A recent study conducted by Austin Health, Australia, has revealed that the serum level of procalcitonin can be a strong indicator of bacterial co-infection with coronavirus disease 2019 (COVID-19). The study is currently available on the medRxiv* preprint server.
Since its emergence in December 2019, severe acute respiratory syndrome coronavirus 2 (SARS-CoV-2), the causative pathogen of COVID-19, has already infected more than 92 million people and claimed about 2 million lives globally. Alike other respiratory infections, the presence of microbial co-infection can increase the disease severity and mortality in critically ill COVID-19 patients. To prevent adverse outcomes of microbial co-infection, empiric antibiotics are frequently used as a part of the standard of care treatment for in-hospital COVID-19 patients. However, several clinical studies have shown that the risk of bacterial co-infection in COVID-19 patients is lower compared to other viral infections.
The level of procalcitonin, which is a precursor of the hormone calcitonin, in the blood can increase significantly in response to systemic bacterial infection. This means that it can be used as a biomarker to guide antimicrobial stewardship, which specifies the appropriate use of antimicrobial medicines, including antibiotics. In in-hospitalized COVID-19 patients, the serum level of procalcitonin has been associated with disease severity, duration of stay in intensive care units (ICU), and mortality. Clinical measurement of procalcitonin levels at the time of hospital admission or clinical deterioration can serve as a valuable indicator for identifying bacterial co-infection and can inform appropriate treatments.
Current study design
The current study was designed to investigate whether procalcitonin can be a useful marker in predicting the severity of COVID-19, initiation of antibiotic treatment, duration of antibiotic treatment, and intravenous to oral antibiotic switch.
A total of 55 hospitalized COVID-19 patients were investigated in the study. Based on the serum levels of procalcitonin measured at the time of admission, these patients were categorized into normal, medium, and high procalcitonin groups.
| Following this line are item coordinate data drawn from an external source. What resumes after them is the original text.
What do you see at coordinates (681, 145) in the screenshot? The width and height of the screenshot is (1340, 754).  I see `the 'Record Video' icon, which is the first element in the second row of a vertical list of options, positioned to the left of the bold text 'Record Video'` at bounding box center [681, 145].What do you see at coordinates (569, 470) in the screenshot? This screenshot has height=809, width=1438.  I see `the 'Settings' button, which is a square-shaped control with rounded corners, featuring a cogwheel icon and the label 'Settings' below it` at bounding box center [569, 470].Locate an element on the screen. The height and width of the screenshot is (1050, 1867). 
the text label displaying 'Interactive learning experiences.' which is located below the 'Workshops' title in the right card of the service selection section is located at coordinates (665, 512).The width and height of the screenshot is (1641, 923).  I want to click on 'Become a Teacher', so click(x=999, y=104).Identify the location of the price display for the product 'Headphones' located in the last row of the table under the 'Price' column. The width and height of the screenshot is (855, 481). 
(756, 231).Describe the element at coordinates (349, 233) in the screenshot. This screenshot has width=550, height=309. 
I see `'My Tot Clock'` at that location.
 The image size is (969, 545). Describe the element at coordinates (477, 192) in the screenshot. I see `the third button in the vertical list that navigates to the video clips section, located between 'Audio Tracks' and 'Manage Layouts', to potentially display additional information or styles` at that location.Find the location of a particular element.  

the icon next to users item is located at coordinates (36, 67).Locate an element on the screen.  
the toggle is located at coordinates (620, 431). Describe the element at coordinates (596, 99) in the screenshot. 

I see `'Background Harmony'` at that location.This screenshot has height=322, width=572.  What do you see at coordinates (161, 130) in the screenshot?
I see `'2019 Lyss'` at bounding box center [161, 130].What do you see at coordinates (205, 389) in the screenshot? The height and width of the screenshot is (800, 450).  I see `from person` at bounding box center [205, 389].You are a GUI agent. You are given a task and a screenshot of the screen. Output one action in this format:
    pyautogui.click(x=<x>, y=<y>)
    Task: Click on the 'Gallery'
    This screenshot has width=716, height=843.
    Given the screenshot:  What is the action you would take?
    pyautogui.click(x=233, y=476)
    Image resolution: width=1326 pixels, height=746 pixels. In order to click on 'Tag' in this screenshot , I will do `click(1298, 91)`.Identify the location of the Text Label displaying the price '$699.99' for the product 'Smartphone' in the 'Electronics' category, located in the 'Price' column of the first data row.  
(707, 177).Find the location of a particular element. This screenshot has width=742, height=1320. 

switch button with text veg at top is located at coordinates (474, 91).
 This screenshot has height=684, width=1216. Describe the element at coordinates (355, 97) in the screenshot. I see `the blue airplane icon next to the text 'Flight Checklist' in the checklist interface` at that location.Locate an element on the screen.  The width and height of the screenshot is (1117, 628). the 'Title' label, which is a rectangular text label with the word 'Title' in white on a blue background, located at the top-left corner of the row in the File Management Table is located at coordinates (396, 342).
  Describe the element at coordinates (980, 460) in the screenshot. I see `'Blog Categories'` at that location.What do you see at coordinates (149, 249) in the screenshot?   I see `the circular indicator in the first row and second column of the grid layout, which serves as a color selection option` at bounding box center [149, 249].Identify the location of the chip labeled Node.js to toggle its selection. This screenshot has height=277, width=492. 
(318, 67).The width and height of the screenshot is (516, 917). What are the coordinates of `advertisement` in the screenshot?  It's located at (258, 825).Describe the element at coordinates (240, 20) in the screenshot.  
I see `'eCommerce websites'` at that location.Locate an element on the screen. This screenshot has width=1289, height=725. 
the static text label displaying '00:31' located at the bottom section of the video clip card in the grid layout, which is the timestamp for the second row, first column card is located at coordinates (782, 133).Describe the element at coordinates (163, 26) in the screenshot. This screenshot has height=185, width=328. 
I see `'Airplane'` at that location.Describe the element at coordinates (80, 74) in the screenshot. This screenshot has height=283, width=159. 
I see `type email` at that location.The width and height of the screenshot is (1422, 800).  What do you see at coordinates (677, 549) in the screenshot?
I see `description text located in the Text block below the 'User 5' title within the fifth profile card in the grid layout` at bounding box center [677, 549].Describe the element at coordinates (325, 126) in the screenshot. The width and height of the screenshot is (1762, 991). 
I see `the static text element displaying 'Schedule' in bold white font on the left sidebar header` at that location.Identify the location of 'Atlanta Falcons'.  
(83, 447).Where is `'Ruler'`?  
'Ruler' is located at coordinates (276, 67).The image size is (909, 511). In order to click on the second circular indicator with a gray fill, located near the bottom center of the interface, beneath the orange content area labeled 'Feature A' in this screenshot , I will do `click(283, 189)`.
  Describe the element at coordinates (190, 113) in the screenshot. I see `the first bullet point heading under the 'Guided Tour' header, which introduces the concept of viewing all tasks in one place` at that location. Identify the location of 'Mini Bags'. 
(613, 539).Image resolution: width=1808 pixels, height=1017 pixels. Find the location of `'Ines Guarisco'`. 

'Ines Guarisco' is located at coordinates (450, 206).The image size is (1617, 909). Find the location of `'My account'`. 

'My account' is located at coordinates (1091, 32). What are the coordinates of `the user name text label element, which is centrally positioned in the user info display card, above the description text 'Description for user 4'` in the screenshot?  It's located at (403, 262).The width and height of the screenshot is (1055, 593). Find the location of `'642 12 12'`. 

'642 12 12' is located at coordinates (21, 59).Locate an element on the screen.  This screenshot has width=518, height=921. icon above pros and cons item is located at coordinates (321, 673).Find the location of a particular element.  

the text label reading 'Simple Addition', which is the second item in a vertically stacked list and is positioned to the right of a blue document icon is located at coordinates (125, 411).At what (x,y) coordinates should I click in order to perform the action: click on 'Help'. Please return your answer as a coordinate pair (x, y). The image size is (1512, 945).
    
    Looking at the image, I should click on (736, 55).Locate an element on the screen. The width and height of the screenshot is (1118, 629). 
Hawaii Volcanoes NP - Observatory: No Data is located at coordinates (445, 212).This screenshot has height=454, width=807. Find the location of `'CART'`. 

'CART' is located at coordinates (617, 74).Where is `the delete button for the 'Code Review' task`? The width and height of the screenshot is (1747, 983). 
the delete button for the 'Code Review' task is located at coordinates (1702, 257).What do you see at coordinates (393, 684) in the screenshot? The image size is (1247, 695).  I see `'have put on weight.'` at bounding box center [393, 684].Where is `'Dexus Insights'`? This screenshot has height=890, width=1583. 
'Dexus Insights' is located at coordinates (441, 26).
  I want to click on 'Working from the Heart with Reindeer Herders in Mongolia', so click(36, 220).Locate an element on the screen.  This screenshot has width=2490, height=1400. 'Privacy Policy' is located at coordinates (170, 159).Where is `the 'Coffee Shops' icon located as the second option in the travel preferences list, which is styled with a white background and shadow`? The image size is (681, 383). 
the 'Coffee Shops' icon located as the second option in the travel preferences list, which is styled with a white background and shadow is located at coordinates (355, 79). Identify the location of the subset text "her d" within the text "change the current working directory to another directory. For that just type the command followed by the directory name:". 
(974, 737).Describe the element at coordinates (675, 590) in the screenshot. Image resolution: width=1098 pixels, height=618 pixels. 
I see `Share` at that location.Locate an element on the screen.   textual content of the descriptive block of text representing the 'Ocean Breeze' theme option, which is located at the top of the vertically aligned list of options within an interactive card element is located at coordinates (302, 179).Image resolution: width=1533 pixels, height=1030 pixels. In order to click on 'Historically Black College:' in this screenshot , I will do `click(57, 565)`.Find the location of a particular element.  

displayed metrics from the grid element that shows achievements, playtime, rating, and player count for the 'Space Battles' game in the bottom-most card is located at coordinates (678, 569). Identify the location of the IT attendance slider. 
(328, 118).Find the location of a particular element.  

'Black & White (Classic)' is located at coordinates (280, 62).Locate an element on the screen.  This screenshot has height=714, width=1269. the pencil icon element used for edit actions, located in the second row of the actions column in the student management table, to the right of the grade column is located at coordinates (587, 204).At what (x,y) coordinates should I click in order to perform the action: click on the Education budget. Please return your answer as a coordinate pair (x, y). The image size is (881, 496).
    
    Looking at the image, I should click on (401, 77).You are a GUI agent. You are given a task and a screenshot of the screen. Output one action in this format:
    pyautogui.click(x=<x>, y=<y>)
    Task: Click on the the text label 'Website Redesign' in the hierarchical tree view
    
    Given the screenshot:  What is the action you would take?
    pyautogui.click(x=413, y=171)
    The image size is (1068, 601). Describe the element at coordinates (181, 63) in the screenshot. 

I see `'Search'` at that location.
Of the 55 patients, 44 received antibiotic therapy at the time of admission. Around 60%, 81%, and 100% of the patients with normal, medium, and high procalcitonin levels, respectively, received antibiotic therapy. Although a significant association was observed between the procalcitonin level and antibiotic use, no such association was found for the total duration of antibiotic therapy. However, a significant association was observed between the procalcitonin level and intravenous to oral switch of antibiotics. The patients with high procalcitonin levels received intravenous antibiotics for an additional 1.5 days compared to the patients with normal or medium procalcitonin levels.
As a part of their routine examinations, blood cultures were conducted for 42 of the patients, where three positive reports were obtained.
Regarding other clinical indicators of COVID-19 severity, the study findings revealed that nearly all patients with high procalcitonin levels received supplemental oxygen during the hospital admission. In contrast, only 35% of patients with normal procalcitonin required oxygen supplementation. However, no association has been observed between the procalcitonin level and need for admission to ICUs.
Regarding biochemical markers of COVID-19 severity, significant associations were observed between the serum levels of procalcitonin and C-reactive protein, lymphocyte, ferritin, and lactate dehydrogenase.
The study findings suggest that the serum level of procalcitonin in COVID-19 patients can be a good indicator of disease severity. By measuring procalcitonin levels at the time of hospital admission, physicians can more accurately evaluate antibiotic therapy requirements, and potentially avoid unnecessary use of antibiotics.
medRxiv publishes preliminary scientific reports that are not peer-reviewed and, therefore, should not be regarded as conclusive, guide clinical practice/health-related behavior, or treated as established information.